--- Document passage Enclosed Below ---

Toby, you said it in the very beginning. The margins are so thin in Financial Services, and everyone is struggling to extract more value. Driving costs out in any way they can is key to the business. You’ve made your workers work harder. You’re extracting as much productivity as you can from them. What else can you possibly do to extract additional productivity? That is the central story, whether you’re above the line or below the line in these businesses.

Jim Bretschneider: Great points, Tom.

On guiding clients into the future of finance

Jim Bretschneider: That reminds me of an Insurance Broker we’re currently working with who was looking to modernize their finance applications. To start they were thinking about this in a relatively traditional way – putting everything they could think of onto their ERP solution because that was how it was always done.

Now we’re working with the Finance team to help them design a solution approach that matches their goals – in this case there are a few key elements. The first is building a finance architecture that supports an effective M&A strategy and allows them to access data from their acquired entities quickly an in a structured way.

The second is attracting and retaining producers, the independent Insurance Agents that sell their products. To do this they need to build an automated data flow to support Insurance Broker transactions to ensure they pay out the correct amount, as quickly as possible.

With these goals clearly established, we’re in a better place to discuss that actually loading up your ERP is not going to help you meet either of those goals. However, with an accounting hub supporting an ERP solution with a thin General Ledger, it’s easier to ingest data from acquired entities and centralize and configure those data flows in a more efficient way – while still using your traditional reporting tools.

Now you can really start to automate a lot of these processes that typically required data to travel from system to system via hard-coded integrations. Each element of the architecture is performing the job it was meant to do with seamless integrations establishing that consistent linkage.

--- End of Enclosed Document passage ---

_Work order 1_
From the finance conversation, extract the passage from "On guiding clients" to "a structured way.".
_Work order 2_
List every personal name that appears in the finance conversation.
_Work order 3_
Proceed with the finance conversation from the point where it stops.
The data that follows comes from a separate source, not from the finance conversation.

--- Information provided Enclosed Below ---

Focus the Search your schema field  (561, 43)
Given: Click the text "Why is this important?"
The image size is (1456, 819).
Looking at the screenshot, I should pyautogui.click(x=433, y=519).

--- End of Enclosed Information provided ---

_Reply 1_
On guiding clients into the future of finance

Jim Bretschneider: That reminds me of an Insurance Broker we’re currently working with who was looking to modernize their finance applications. To start they were thinking about this in a relatively traditional way – putting everything they could think of onto their ERP solution because that was how it was always done.

Now we’re working with the Finance team to help them design a solution approach that matches their goals – in this case there are a few key elements. The first is building a finance architecture that supports an effective M&A strategy and allows them to access data from their acquired entities quickly an in a structured way.

_Reply 2_
Toby
Tom
Jim Bretschneider

_Reply 3_
On the value of partnerships

Tobias Menzel: I think a big difference between Microsoft and other major ERP players is the fact that you can still think big, but you can start small. This really is a completely different approach to this idea of having to be full stack from one vendor to ensure everything works.

Tom Berger: That’s a great point, Toby. I think about the composable ERP message that Microsoft VP, Georg Glantschnig has promoted from a finance and operations perspective. It’s completely in line with the best-in-class technology ecosystem that we are delivering through our partnership with both Microsoft and Aptitude.

Tobias Menzel: Exactly. And this underpins the whole premise of Autonomous Finance or any change initiative from my perspective, because you can have this big vision but implement these progressive solutions that drive change without requiring huge, upfront investments prior to seeing any value.

Our partnership with Microsoft and Aptitude offers the chance for Finance functions to create a new finance architecture that combines accounting hub and subledger technology, an accounting rules engine and then the Modern ERP/thin General Ledger offering from Microsoft – all tightly integrated to make reconciliation and drill back so much easier. And now, as of just last month, you have this announcement from Microsoft around Copilot for Finance. It’s extremely exciting to think about how this is going to help finance conduct their daily business. It’s really game changing.

Previously published in CFO Futures: An Autonomous Finance Magazine (Spring 2024)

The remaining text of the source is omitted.